ConsensusAI provides a framework for:
- Multi-Provider Queries: Query multiple LLM providers (OpenAI, Ollama, DeepSeek, Gemini, Claude) in parallel
- Quality Assessment: Evaluate responses across five quality dimensions (relevance, coherence, completeness, accuracy, creativity)
- Consensus Detection: Analyze agreement and disagreement across provider responses
- Structured Output: Use the
instructorlibrary for type-safe, structured responses - Conversation Tracking: Maintain context across multi-turn conversations with trend analysis
- Batch Processing: Extract lists from LLM responses and process each item in parallel with automatic collation
Each response is scored on five dimensions:
| Dimension | Weight | Description |
|---|---|---|
| Relevance | 25% | How well the response addresses the query |
| Coherence | 20% | Logical flow and structure |
| Completeness | 20% | Thoroughness of coverage |
| Accuracy | 25% | Factual correctness (estimated) |
| Creativity | 10% | Novel insights and originality |
- Calculates semantic similarity between responses using Jaccard similarity
- Identifies points of agreement and disagreement
- Tracks consensus levels and trends over time
- Generates recommendations based on consensus strength
- Maintains conversation context across turns
- Tracks consensus evolution over time
- Provides performance analytics by provider
git clone https://github.com/yourusername/consensusai.git
cd consensusai
pip install -e .# Install with CLI support
pip install -e ".[cli]"
# Install with development tools
pip install -e ".[dev]"Set up your API keys as environment variables:
# Required
export OPENAI_API_KEY="your-openai-api-key"
# Optional
export DEEPSEEK_API_KEY="your-deepseek-api-key"
export GEMINI_API_KEY="your-gemini-api-key"
export CLAUDE_API_KEY="your-claude-api-key"
# Optional: Custom model names
export OPENAI_MODEL="gpt-4-turbo-preview"
export DEEPSEEK_MODEL="deepseek-chat"
# Optional: Custom base URLs (for proxy/alternative endpoints)
export OPENAI_BASE_URL="https://api.openai.com/v1"
# Ollama (local/self-hosted models)
# No API key required - Ollama runs locally
export OLLAMA_BASE_URL="http://localhost:11434/v1"
export OLLAMA_MODEL="llama3.2" # or mistral, codellama, phi3, etc.Ollama allows you to run open-source LLMs locally.
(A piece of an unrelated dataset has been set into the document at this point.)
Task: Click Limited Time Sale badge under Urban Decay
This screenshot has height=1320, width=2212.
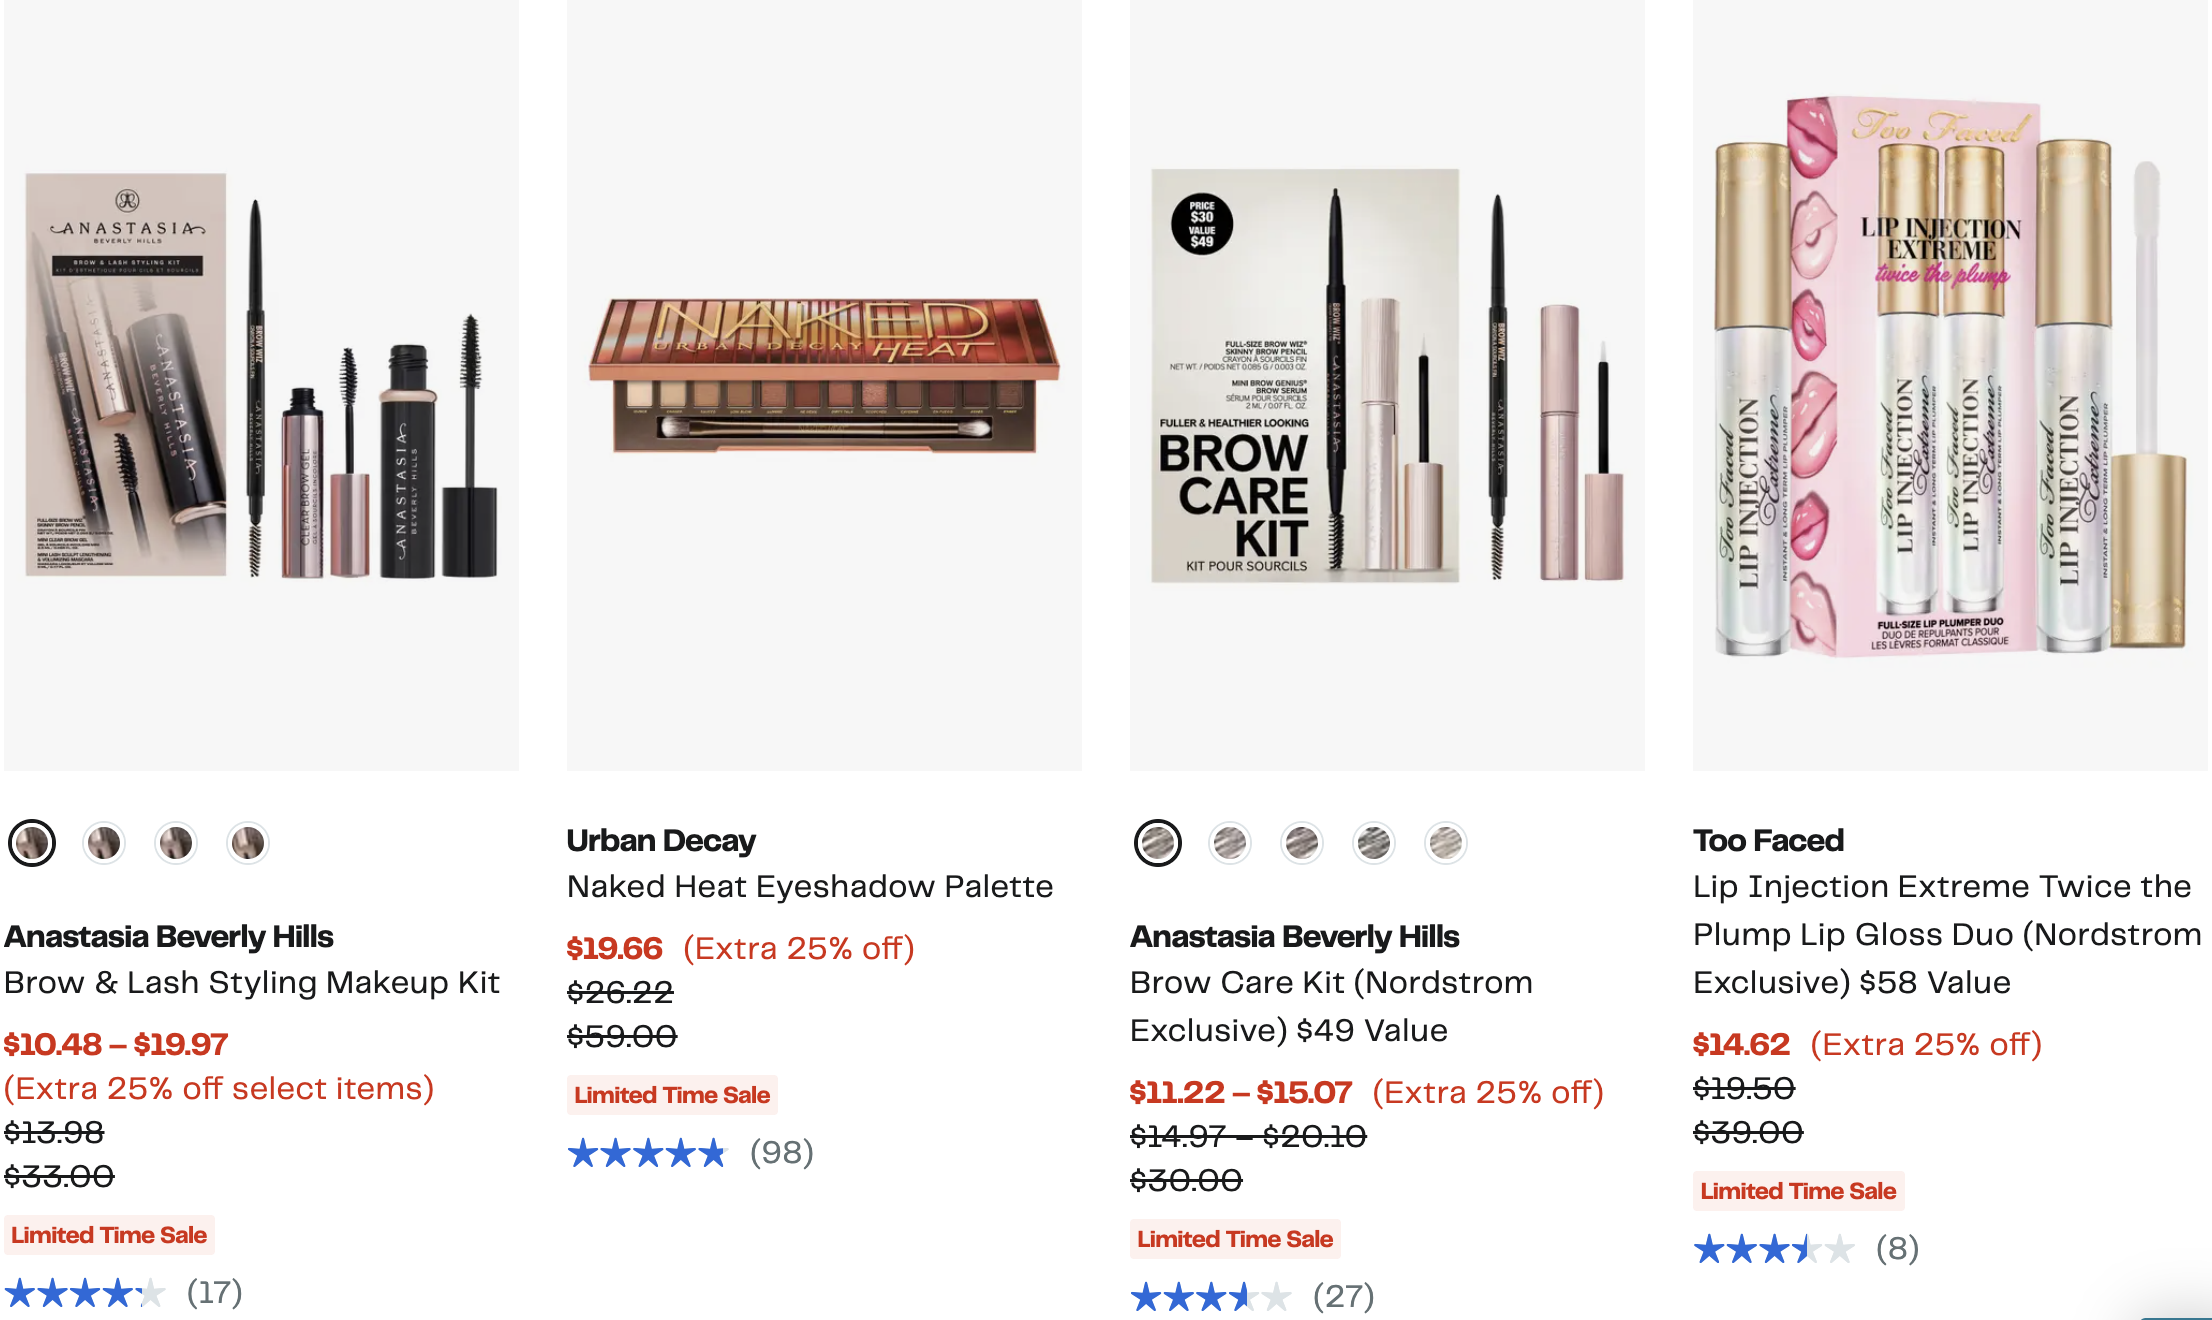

ConsensusAI has full support for Ollama-hosted models.
- Install Ollama:
# Linux/macOS
curl -fsSL https://ollama.com/install.sh | sh
# Or download from https://ollama.com for Windows- Start the Ollama server:
ollama serve- Pull a model:
ollama pull llama3.2
# Or try: mistral, codellama, phi3, gemma2, qwen2.5from consensusai import EnhancedMultiProviderAgent, LLMProvider, StructuredResponse
# Use Ollama (no API key required)
api_keys = {LLMProvider.OLLAMA: "ollama"} # API key is a placeholder
agent = EnhancedMultiProviderAgent(api_keys)
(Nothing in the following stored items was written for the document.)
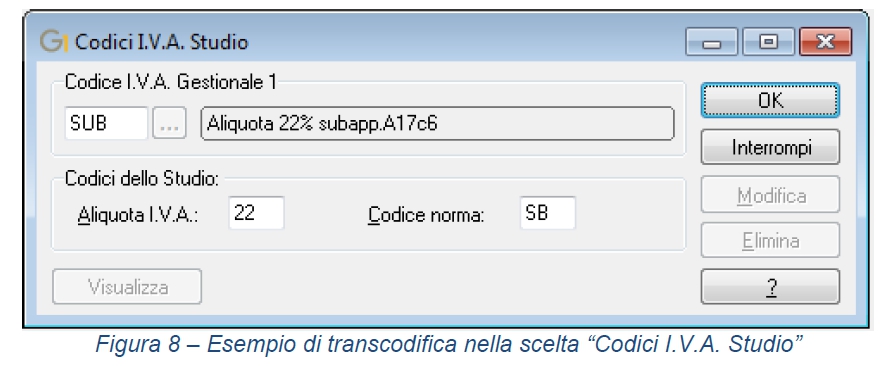Click the Aliquota 22% subapp.A17c6 description field
The image size is (890, 366).
click(438, 123)
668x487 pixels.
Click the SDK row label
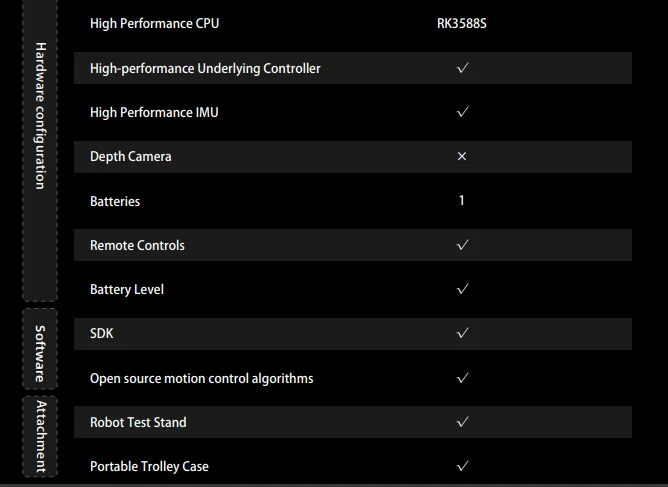102,333
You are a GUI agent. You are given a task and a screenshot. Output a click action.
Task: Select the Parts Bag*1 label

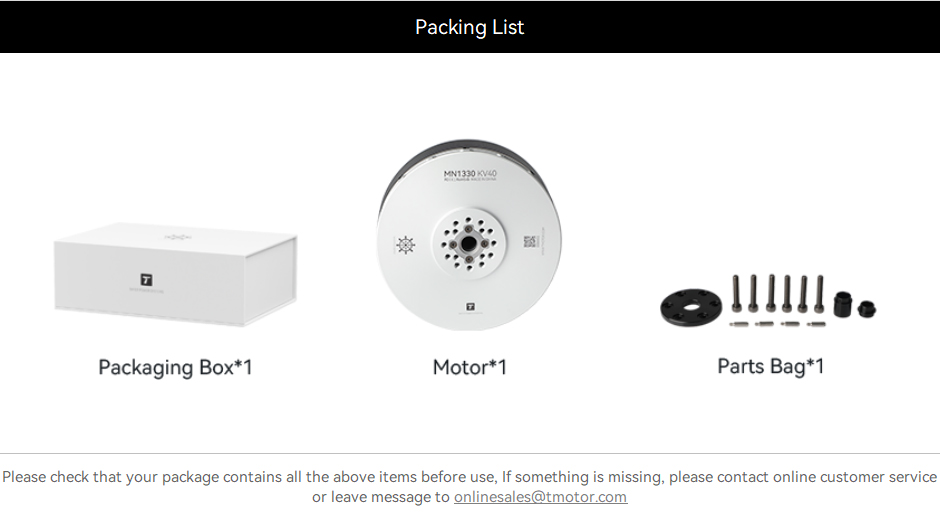click(770, 366)
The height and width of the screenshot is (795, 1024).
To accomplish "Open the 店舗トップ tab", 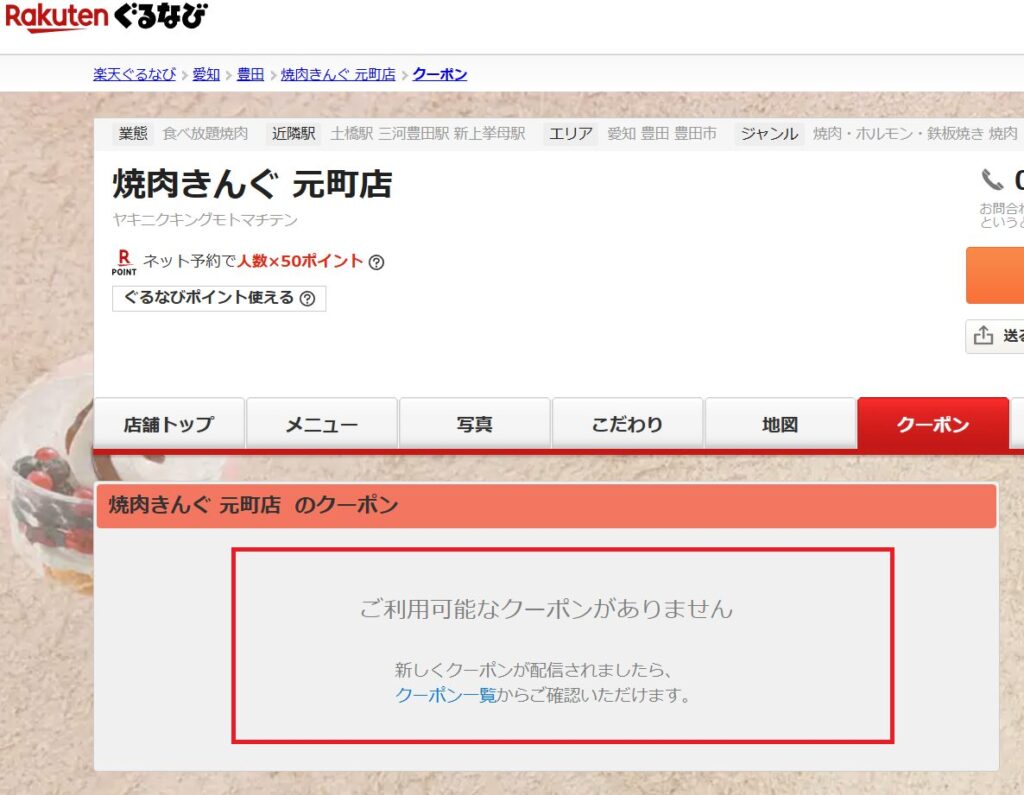I will (x=168, y=424).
results = await agent.get_enhanced_responses(
prompt="Explain quantum computing in simple terms",
response_model=StructuredResponse,
)To use an Ollama server on a remote machine or custom host/port:
from consensusai.clients import InstructorLLMClient
# Create client with custom base URL
client = InstructorLLMClient(
provider=LLMProvider.OLLAMA,
api_key="ollama",
base_url="http://192.168.1.100:11434/v1",
model="llama3.2",
)Or using environment variables:
export OLLAMA_BASE_URL="http://192.168.1.100:11434/v1"
export OLLAMA_MODEL="mistral"Discover and manage Ollama models:
from consensusai.ollama import OllamaClient
client = OllamaClient()
# Check if server is healthy
if client.is_healthy():
# List available models
models = client.list_models()
for model in models:
print(f"{model.name}: {model.size / 1e9:.1f}GB")
# Get recommended models
recommended = client.get_recommended_models()
print("Recommended models:", recommended)
# Get default model
default_model = client.get_default_model()
print(f"Default: {default_model}")You can use multiple Ollama models simultaneously:
from consensusai.clients import InstructorLLMClient
from consensusai.models import LLMProvider, StructuredResponse
# Create clients for different models
llama_client = InstructorLLMClient(
provider=LLMProvider.OLLAMA,
model="llama3.2",
base_url="http://localhost:11434/v1",
)
mistral_client = InstructorLLMClient(
provider=LLMProvider.OLLAMA,
model="mistral",
base_url="http://localhost:11434/v1",
)
# Query both models
prompt = "What are the benefits of local LLMs?"
llama_response = await llama_client.get_structured_response(prompt, StructuredResponse)
mistral_response = await mistral_client.get_structured_response(prompt, StructuredResponse)
print(f"Llama3.2: {llama_response.answer[:100]}...")
print(f"Mistral: {mistral_response.answer[:100]}...")| Model | Size | Best For |
|---|---|---|
| llama3.2 | ~4GB | General purpose, latest Llama |
| mistral | ~4GB | Balanced performance |
| codellama | ~4GB | Code-related tasks |
| phi3 | ~2GB | Small but capable |
| gemma2 | ~2GB | Google's efficient model |
| qwen2.5 | ~5GB | Strong reasoning |
Discover Ollama servers on your network:
from consensusai.ollama import discover_ollama_servers
# Discover servers on common local addresses
servers = discover_ollama_servers(
hosts=["localhost", "127.0.0.1", "192.168.1.100"],
port=11434,
)
for server in servers:
print(f"Found: {server.host}:{server.port}")
print(f" URL: {server.base_url}")
print(f" Healthy: {server.is_healthy}")import asyncio
import os
from consensusai import EnhancedMultiProviderAgent, LLMProvider, StructuredResponse
async def main():
# Configure API keys
api_keys = {
LLMProvider.OPENAI: os.getenv("OPENAI_API_KEY"),
}
# Initialize the agent
agent = EnhancedMultiProviderAgent(api_keys)
# Query with a single prompt
results = await agent.get_enhanced_responses(
prompt="What are the main challenges of renewable energy adoption?",
response_model=StructuredResponse,
)
# Access results
consensus = results["consensus_analysis"]
print(f"Consensus Level: {consensus['consensus_level']:.2f}")
print(f"Average Confidence: {consensus['average_confidence']:.2f}")
for provider, data in results["responses"].items():
print(f"{provider}: Quality Score = {data['overall_score']:.2f}/10")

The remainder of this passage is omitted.